(Element and text position data)
»»
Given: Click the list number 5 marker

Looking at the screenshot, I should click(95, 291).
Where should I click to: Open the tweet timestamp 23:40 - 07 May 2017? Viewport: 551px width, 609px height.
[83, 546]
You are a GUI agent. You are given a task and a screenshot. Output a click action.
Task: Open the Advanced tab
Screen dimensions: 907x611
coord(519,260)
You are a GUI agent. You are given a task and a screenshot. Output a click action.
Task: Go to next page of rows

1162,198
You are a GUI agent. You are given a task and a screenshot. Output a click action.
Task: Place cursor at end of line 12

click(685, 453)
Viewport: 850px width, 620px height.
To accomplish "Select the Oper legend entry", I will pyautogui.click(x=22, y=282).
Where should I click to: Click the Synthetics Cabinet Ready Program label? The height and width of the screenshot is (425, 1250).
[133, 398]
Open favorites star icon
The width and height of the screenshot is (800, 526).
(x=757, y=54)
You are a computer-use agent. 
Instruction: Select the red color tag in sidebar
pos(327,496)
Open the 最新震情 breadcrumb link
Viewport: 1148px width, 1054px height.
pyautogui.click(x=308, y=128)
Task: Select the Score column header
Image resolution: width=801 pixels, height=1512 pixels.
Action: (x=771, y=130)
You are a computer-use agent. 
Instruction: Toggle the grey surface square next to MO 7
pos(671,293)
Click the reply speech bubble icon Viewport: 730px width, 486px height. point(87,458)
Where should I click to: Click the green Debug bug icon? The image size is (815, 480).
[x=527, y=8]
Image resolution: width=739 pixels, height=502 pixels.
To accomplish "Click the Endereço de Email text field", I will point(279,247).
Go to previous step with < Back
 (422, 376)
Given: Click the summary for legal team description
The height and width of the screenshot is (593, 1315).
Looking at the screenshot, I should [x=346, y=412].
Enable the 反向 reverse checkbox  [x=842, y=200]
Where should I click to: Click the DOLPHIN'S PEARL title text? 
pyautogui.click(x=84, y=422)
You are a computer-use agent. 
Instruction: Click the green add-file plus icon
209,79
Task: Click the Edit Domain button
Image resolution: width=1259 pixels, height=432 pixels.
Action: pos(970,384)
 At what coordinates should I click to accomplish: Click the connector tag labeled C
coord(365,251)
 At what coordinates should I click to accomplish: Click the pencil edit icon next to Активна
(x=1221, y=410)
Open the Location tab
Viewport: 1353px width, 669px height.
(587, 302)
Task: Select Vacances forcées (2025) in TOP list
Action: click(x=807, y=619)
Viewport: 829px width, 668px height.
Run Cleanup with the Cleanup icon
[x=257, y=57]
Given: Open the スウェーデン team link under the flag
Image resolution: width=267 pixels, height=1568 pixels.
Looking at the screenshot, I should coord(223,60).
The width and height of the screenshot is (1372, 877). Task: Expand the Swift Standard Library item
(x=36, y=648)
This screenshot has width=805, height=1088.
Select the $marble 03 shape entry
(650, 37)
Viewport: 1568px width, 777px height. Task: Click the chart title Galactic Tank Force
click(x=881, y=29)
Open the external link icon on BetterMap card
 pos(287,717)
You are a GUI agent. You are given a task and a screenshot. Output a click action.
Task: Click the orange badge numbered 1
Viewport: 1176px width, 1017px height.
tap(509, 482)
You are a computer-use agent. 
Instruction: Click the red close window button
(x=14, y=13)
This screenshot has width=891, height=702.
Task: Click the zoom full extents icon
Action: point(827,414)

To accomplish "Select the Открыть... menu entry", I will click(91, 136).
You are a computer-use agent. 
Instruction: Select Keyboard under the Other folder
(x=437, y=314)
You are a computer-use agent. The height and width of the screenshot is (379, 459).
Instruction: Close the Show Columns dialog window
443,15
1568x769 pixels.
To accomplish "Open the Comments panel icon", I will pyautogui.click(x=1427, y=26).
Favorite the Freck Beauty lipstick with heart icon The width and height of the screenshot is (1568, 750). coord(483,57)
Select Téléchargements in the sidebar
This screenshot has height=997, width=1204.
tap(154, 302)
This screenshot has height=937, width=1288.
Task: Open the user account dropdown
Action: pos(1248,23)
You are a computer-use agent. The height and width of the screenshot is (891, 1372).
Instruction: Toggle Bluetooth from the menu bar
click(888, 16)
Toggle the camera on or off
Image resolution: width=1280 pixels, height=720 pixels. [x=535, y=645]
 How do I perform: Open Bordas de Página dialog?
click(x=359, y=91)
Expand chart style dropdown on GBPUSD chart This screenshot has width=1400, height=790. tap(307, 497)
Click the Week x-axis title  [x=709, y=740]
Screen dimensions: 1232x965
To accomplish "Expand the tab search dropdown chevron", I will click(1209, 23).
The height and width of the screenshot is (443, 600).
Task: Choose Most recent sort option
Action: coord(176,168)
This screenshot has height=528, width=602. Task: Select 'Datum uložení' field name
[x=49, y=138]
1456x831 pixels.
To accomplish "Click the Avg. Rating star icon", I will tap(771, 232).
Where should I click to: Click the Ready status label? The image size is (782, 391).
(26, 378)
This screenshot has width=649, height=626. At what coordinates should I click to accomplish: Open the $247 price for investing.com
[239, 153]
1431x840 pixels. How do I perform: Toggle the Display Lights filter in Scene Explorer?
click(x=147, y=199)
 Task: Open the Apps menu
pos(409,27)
««
_Aim of the exercise_
Please reproduce everything from the line containing "Screen dimensions: 1232x965" down to the end of the data, both ends included.

_The reply_
Screen dimensions: 1232x965
To accomplish "Expand the tab search dropdown chevron", I will click(1209, 23).
The height and width of the screenshot is (443, 600).
Task: Choose Most recent sort option
Action: coord(176,168)
This screenshot has height=528, width=602. Task: Select 'Datum uložení' field name
[x=49, y=138]
1456x831 pixels.
To accomplish "Click the Avg. Rating star icon", I will tap(771, 232).
Where should I click to: Click the Ready status label? The image size is (782, 391).
(26, 378)
This screenshot has width=649, height=626. At what coordinates should I click to accomplish: Open the $247 price for investing.com
[239, 153]
1431x840 pixels. How do I perform: Toggle the Display Lights filter in Scene Explorer?
click(x=147, y=199)
 Task: Open the Apps menu
pos(409,27)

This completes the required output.